Carpal tunnel syndrome (CTS) is a condition where the median nerve is compressed where it passes through a short tunnel at the wrist. The tunnel contains the tendons that bend the fingers and thumb as well as the nerve (see diagram). CTS commonly affects women in middle age but can occur at any age in either sex. CTS can occur with pregnancy, diabetes, thyroid problems, rheumatoid arthritis and other less common conditions, but most sufferers have none of these. CTS may be associated with swelling in the tunnel which may be caused by inflammation of the tendons, a fracture of the wrist, wrist arthritis and other less common conditions. In most cases, the cause is not identifiable.

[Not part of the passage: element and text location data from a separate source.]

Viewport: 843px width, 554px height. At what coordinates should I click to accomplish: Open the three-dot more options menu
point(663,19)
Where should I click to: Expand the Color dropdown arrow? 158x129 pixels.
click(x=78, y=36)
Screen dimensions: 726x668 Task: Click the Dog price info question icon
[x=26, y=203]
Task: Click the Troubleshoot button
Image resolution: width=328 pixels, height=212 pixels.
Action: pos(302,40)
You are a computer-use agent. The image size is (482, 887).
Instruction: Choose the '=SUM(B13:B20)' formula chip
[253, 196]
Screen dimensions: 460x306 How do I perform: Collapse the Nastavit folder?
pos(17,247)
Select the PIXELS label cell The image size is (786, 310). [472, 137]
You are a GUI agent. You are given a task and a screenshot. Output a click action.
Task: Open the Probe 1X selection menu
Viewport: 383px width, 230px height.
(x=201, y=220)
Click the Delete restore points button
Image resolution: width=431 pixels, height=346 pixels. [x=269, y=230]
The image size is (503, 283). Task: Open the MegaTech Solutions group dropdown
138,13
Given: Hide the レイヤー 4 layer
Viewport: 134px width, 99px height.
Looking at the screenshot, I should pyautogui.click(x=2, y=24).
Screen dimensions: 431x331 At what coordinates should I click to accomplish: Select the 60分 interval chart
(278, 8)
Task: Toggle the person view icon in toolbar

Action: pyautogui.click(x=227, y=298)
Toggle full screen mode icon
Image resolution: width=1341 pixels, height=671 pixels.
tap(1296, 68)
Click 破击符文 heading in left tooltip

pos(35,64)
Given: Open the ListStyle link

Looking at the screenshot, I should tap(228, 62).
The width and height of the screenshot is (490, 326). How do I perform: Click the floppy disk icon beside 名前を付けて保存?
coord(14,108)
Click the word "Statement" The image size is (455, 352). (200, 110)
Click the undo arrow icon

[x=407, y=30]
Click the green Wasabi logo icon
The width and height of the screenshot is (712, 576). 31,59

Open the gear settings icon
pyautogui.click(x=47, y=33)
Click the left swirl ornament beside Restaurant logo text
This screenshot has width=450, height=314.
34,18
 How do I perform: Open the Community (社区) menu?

The main symptom is altered feeling in the hand, affecting the thumb index, middle and ring fingers; it is unusual for the little finger to be involved. Many people describe the altered feeling as tingling. Tingling is often worse at night or first thing in the morning. It may be provoked by activities that involve gripping an object, for example a mobile telephone or newspaper, especially if the hand is elevated. In the early stages the symptoms of tingling intermittent and sensation will return to normal. If the condition worsens, the altered feeling may become continuous, with numbness in the fingers and thumb together with weakness and wasting of the muscles at the base of the thumb. Sufferers often described a feeling of clumsiness and drop objects easily. CTS may be associated with pain in the wrist and forearm.
In some cases, nerve conduction tests are needed to confirm the diagnosis. Blood tests and x-rays are sometimes required.
Non-surgical treatments include the use of splints, especially at night, and steroid injection into the carpal tunnel. CTS occurring in pregnancy often resolves after the baby is born.
Surgery is frequently required. The operation involves opening the roof of the tunnel to reduce the pressure on the nerve (see diagram: the roof of the carpal tunnel is called the transverse carpal ligament). The most common method involves an incision over the tunnel at the wrist, opening the roof under direct vision. In an alternative keyhole method (endoscopic release) the roof is opened with instruments inserted through one or two small incisions. The outcomes of the two techniques are similar and your surgeon can discuss the most appropriate method. The surgery may be performed under local anaesthesia, regional anaesthesia (injected at the shoulder to numb the entire arm) or general anaesthesia.
The outcome is usually a satisfactory resolution of the symptoms. Night pain and tingling usually disappear within a few days. In severe cases, improvement of constant numbness and muscle weakness may be slow or incomplete. It generally takes about three months to regain full strength and a fully comfortable scar, but the hand can be used for light activities from the day of surgery.